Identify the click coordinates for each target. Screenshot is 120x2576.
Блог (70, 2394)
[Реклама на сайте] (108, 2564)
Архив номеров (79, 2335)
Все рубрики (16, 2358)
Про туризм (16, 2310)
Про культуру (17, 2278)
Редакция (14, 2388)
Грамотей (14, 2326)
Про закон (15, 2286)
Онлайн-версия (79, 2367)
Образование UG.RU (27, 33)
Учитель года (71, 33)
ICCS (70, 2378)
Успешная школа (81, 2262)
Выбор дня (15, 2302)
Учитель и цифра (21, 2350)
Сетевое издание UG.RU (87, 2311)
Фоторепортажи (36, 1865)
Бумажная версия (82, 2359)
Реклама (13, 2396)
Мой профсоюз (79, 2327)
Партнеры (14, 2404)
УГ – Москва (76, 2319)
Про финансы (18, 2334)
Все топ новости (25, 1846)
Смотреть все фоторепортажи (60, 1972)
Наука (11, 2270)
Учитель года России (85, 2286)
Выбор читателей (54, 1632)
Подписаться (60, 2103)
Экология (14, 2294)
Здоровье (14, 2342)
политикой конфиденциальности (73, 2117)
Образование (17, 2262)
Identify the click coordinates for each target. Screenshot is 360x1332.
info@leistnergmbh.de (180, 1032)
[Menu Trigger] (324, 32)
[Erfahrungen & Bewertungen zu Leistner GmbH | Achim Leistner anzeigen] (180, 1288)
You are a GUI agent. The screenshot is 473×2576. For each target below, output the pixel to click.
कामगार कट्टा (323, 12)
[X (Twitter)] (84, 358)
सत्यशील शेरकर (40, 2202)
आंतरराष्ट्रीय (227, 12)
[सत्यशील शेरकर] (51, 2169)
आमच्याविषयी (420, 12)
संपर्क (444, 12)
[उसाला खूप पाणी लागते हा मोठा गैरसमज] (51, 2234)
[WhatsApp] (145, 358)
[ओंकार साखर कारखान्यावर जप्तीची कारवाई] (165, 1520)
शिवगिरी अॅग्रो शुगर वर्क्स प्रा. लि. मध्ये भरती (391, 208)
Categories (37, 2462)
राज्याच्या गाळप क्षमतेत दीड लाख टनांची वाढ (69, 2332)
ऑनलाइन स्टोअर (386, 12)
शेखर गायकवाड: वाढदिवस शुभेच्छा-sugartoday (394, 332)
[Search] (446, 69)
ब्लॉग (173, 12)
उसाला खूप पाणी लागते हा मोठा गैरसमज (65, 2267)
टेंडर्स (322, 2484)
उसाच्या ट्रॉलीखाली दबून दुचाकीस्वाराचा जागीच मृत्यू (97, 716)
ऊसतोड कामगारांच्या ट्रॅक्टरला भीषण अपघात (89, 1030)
════
What is expected -> Look above for the line containing "Образование (17, 2262)". Output from there through the line containing "[सत्यशील शेरकर] (51, 2169)", exactly and inclusively.

Output below ->
Образование (17, 2262)
Identify the click coordinates for each target. Screenshot is 360x1332.
info@leistnergmbh.de (180, 1032)
[Menu Trigger] (324, 32)
[Erfahrungen & Bewertungen zu Leistner GmbH | Achim Leistner anzeigen] (180, 1288)
You are a GUI agent. The screenshot is 473×2576. For each target below, output the pixel to click.
कामगार कट्टा (323, 12)
[X (Twitter)] (84, 358)
सत्यशील शेरकर (40, 2202)
आंतरराष्ट्रीय (227, 12)
[सत्यशील शेरकर] (51, 2169)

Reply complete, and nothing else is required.